Thats bad news I dont necessarily need lumen to support this but I’d be nice to get any solution to this problem. Thinking about it there should be a lot of cases where reflective surfaces show up in a reflection. Just get close to a window in a city and the skyscraper behind you wont show any reflections. Btw I’m using an opaque water material to work around the single layer water issue and it works surprisingly well. I think for now I’ll try to solve this with some scene captures and fake reflections.
If you need a good implementation out of lumen reflections, I heavily reccomend @BananableOffense 's work. Their reflection cheats appear performant and relatively simple to implement all things considered. They even figured out a strategy to fake the appearance of caustics, truly clever stuff.

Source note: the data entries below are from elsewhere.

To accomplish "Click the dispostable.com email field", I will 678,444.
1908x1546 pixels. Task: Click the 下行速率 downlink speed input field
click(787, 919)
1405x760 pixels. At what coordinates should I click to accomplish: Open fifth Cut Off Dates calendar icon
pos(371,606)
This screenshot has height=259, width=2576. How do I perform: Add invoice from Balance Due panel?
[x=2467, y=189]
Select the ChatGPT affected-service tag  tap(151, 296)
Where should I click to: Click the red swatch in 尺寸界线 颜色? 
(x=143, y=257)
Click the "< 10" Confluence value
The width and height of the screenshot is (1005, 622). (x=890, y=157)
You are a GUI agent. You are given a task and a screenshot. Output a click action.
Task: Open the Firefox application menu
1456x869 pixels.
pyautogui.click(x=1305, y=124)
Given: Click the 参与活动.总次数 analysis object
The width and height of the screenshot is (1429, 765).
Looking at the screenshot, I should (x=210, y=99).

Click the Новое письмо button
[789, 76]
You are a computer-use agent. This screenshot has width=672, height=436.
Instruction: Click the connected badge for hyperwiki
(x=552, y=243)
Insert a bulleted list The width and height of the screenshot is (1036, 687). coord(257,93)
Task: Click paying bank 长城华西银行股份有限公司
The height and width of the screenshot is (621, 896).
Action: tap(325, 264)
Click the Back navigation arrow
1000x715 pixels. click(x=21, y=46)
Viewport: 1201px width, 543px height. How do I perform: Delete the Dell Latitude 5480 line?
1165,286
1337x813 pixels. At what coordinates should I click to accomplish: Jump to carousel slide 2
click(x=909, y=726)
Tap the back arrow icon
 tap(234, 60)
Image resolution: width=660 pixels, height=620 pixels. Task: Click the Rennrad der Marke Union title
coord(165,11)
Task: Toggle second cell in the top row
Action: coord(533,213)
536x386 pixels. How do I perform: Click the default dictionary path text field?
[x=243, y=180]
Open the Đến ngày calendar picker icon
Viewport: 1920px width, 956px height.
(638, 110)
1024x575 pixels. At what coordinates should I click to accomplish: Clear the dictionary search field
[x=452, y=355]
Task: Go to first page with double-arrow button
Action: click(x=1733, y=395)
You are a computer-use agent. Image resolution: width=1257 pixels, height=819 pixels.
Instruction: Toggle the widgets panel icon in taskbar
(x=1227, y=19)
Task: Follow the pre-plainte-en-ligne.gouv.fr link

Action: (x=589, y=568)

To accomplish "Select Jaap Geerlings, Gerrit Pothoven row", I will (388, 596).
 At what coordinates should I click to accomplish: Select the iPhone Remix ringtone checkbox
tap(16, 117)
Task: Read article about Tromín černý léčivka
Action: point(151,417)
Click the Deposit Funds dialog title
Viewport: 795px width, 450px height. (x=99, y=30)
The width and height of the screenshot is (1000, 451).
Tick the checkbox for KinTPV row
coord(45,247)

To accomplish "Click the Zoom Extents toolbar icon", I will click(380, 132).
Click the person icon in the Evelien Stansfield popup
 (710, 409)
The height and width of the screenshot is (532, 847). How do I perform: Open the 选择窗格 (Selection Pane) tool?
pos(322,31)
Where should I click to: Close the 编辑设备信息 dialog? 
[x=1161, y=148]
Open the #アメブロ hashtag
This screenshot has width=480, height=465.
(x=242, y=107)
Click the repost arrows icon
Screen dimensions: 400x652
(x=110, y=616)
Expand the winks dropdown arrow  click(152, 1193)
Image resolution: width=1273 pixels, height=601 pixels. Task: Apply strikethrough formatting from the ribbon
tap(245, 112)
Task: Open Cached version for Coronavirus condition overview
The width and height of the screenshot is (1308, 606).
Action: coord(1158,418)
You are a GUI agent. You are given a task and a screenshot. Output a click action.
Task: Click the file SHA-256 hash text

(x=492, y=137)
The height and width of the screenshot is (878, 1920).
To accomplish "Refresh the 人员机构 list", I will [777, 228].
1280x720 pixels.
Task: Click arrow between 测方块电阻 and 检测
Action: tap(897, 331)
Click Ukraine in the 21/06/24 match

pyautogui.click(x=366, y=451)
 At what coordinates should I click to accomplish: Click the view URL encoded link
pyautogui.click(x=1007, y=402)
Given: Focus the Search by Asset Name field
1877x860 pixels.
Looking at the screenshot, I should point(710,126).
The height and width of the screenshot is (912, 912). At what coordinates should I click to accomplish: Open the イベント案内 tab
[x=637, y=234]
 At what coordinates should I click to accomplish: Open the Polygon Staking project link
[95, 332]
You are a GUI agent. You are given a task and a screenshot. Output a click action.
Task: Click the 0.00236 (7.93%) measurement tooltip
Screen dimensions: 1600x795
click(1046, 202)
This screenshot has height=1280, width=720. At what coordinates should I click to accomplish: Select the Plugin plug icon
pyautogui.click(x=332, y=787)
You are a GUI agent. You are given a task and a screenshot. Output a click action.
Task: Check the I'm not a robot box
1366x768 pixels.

Lumen GI is pretty great in my experience, but Lumen reflections present a really interesting series of design decisions when it comes to reflections and it still requires some designing around. Unlike with cubemaps (and perhaps SSR) lumen reflection quality really can’t do rough reflections well, which is bad because that’s the exact sort of thing you need to hide the discontinuities between the primary view and the lumen scene.
I’m assuming this won’t come in 5.1, but 5.2 should include some upgrades to lumen reflections, quality at least and preferably perf. And imho, support for multi-bounce reflections, irregardless of the cost. It’s cheaper than path-tracing and faster than baking lightmaps with RT shadows.
100K+ dynamicly deforming Nanite instances running at a playable* framerate. No LODs, no HLOD, no native billboarding. I was told that Nanite with WPO comes with its’ own limitations that aren’t quite apparent to me yet, but still, cause for excitement.Obviously, this isn’t a real game senario test, and the opaque surfaces do make occlusion culling a lot more efficient, but I tested masked geo and it seems to work well. That being said, there were some blocky artifacts that I believe were the product of some optimizations (having Strata on doesn’t help), but overall pretty good.
Basically, you’re not getting ‘unlimited geometric detail at a flat cost’, but you are getting a lot more bang for your buck, with a lessened need to optimize.